What the task asks:
Retype each line of the material below word for word, leaving out the pictures.

Extracted entries:
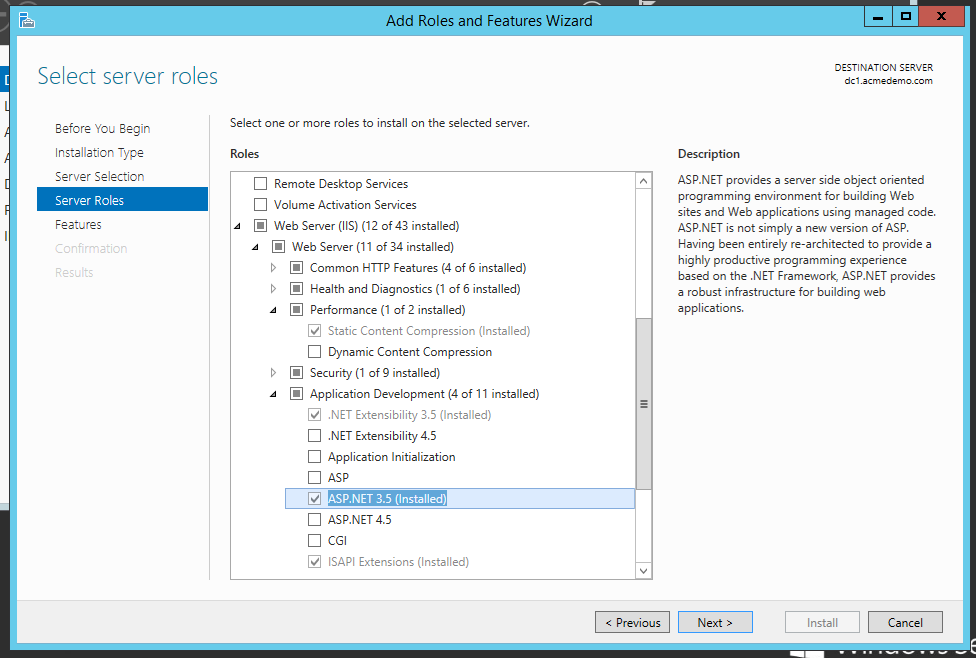Switch to Installation Type step
976x658 pixels.
[99, 152]
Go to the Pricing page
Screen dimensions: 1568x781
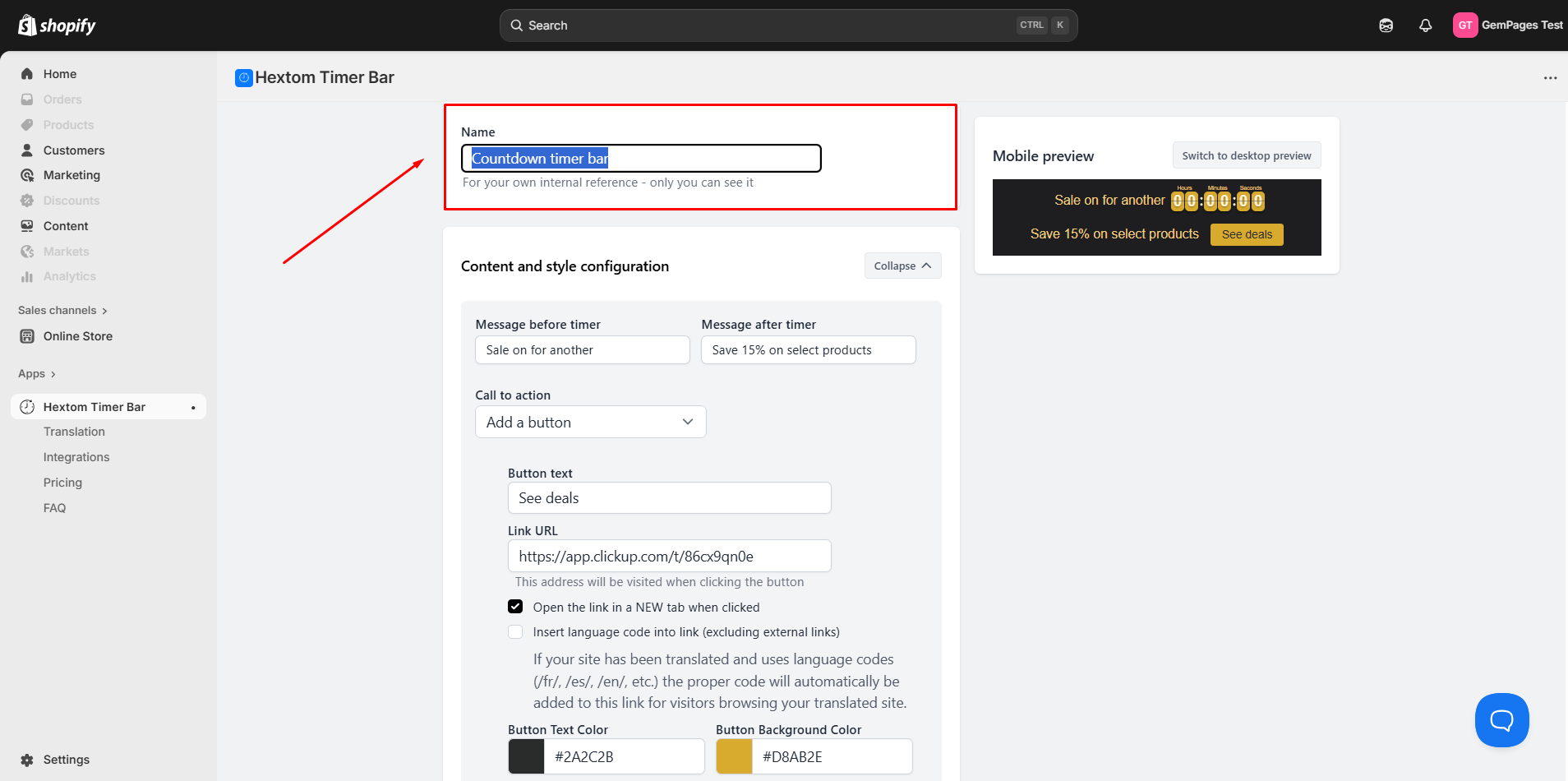click(62, 483)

Result of this task:
Switch to Installation Type step
976x658 pixels.
[99, 152]
Go to the Pricing page
Screen dimensions: 1568x781
click(62, 483)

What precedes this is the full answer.